The Association of Independent Retirees (A.I.R.) has backed the Federal Opposition’s plan to delay the increase to the superannuation guarantee (SG) for two years, on the basis it would impose another cost to businesses already suffering from low profitability.
Low productivity would lead to low share market prices and poor-performing super funds, according to A.I.R. president Max Barton.
“While A.I.R. supports the long-term objective of increasing the 9 per cent SG, any increase at this time will have a negative impact in the short term on productivity and the business climate,” he said.
“The negative impact of reduced share market prices on superannuation fund balances during the global financial crisis is well understood and is a stark reminder of the effect of a weak corporate sector in Australia.”
Barton said increasing super fund investment returns by half a percentage point as a consequence of reducing imposts on business would offset the deferral of the SG. Members could thereby gain substantial increases in their super savings through funds increasing returns over the long term and the reduction of super fund fees, he said.

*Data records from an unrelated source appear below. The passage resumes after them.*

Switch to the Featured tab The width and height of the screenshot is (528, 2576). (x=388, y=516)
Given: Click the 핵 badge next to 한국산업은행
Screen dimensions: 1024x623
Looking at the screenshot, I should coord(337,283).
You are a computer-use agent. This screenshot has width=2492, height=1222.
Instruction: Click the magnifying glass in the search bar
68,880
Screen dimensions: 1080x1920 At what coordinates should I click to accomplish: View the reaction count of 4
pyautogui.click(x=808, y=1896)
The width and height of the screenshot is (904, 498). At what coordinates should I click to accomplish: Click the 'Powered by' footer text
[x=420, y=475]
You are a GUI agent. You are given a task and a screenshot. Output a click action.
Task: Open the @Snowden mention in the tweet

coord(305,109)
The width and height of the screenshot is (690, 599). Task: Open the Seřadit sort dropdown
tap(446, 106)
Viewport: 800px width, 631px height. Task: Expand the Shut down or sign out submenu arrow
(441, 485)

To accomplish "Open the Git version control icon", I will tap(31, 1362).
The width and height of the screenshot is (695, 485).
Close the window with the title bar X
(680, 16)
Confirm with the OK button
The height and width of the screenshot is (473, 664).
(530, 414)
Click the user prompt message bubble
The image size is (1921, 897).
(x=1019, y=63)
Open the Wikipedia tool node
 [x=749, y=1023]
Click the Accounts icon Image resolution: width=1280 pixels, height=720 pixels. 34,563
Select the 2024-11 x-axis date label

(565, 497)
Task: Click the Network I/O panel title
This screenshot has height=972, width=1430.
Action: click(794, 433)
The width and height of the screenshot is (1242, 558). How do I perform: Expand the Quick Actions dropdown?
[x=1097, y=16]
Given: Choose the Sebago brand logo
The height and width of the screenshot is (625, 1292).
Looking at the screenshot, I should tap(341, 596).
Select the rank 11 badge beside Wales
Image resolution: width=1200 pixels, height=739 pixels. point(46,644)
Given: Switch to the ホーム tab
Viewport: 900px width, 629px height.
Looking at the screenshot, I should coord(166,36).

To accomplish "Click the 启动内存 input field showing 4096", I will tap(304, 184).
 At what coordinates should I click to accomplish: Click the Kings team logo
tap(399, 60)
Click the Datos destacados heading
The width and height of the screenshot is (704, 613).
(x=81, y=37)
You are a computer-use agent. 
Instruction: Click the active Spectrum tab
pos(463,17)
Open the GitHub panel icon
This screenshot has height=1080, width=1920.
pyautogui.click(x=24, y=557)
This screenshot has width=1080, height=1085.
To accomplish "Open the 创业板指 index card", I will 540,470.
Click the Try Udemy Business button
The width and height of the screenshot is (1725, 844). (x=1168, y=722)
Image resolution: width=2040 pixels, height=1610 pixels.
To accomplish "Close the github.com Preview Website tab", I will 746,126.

Barton said reducing the forecast unemployment rate from 5.75 per cent to 5 per cent would have a greater impact on the economy than increasing the SG in July - which would have no positive immediate impact on super fund returns but would have a detrimental impact on small and medium-sized industries (SMEs).
He said growing SMEs to become public corporations would provide an avenue for local super fund investment, with potentially greater returns than those achieved offshore. The size of Australia’s super funds exceeds the market capitalisation of all of Australia’s public corporations, he said.
“Further increase in the size of superannuation funds only distorts the Australian economy, unless profitable investment opportunities are developed in Australia,” he said.
Barton said A.I.R. members considered increasing the SG a neutral approach to building an individual’s retirement fund - one which did nothing to improve the economy.
A number of industry bodies and financial services groups, including the Association of Superannuation Funds of Australia, the Australian Institute of Superannuation Trustees, The Actuaries Institute, Deloitte and BT, have spoken out in support of increasing the SG as planned on 1 July this year.